▶ [What is being asked]
Pictures must be left out. Retype exactly the lines from the one containing "Screen dimensions: 397x367" through the last line of the records below.

▶ [Information given]
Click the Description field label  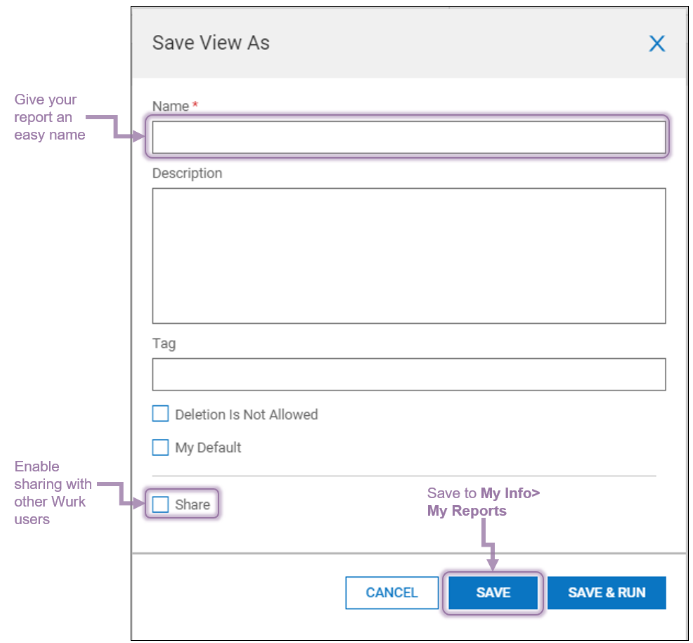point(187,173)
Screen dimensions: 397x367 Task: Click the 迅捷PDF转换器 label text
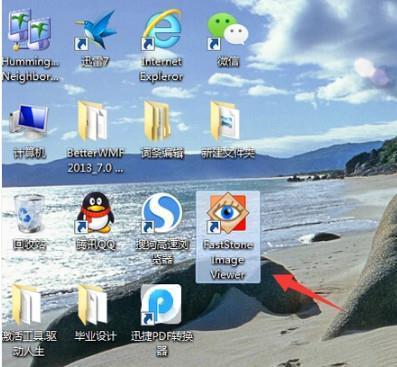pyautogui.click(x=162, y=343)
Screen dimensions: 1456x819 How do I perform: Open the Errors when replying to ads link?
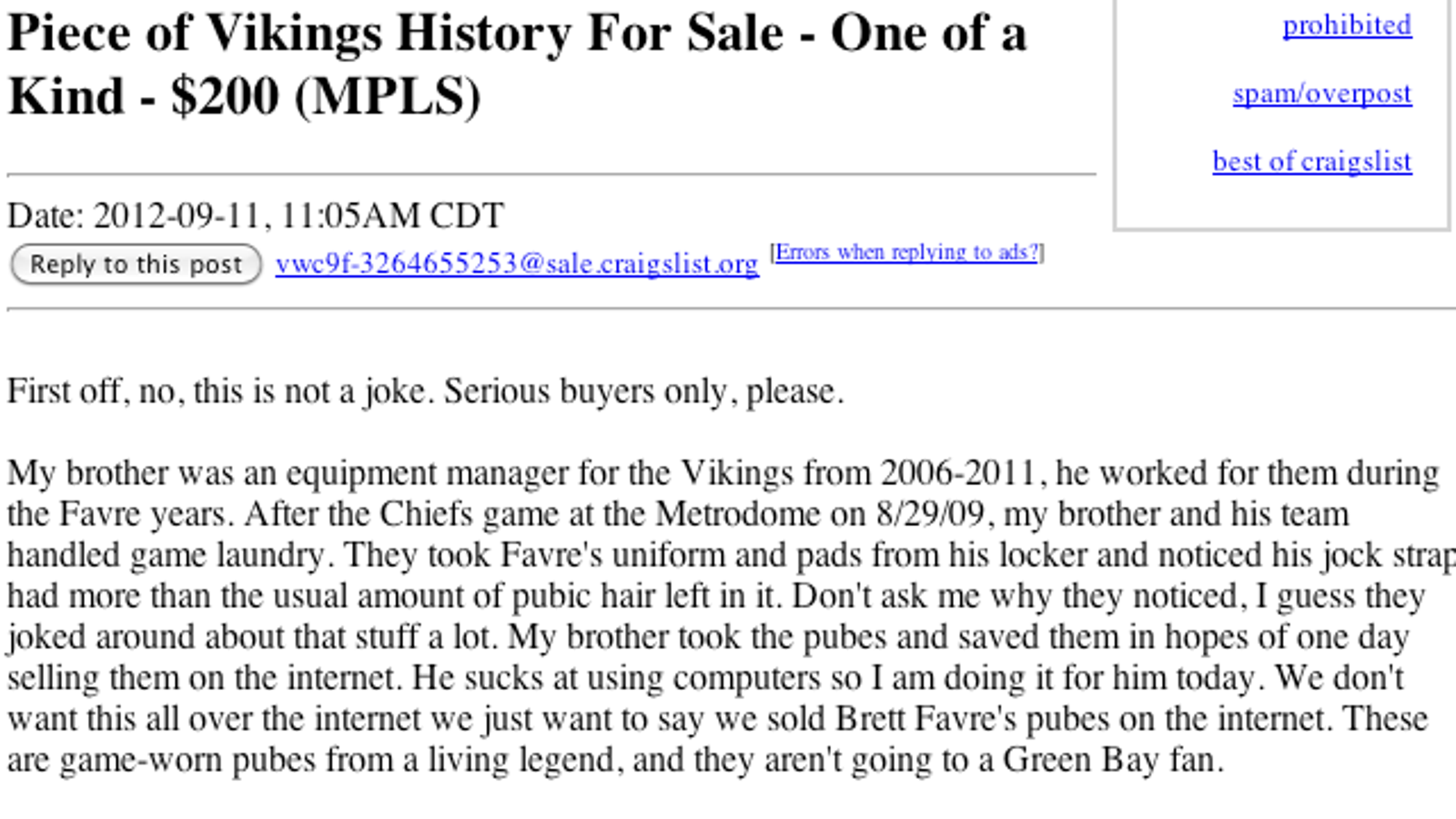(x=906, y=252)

▶ [The answer]
Screen dimensions: 397x367 Task: Click the 迅捷PDF转换器 label text
pyautogui.click(x=162, y=343)
Screen dimensions: 1456x819 How do I perform: Open the Errors when replying to ads link?
(x=906, y=252)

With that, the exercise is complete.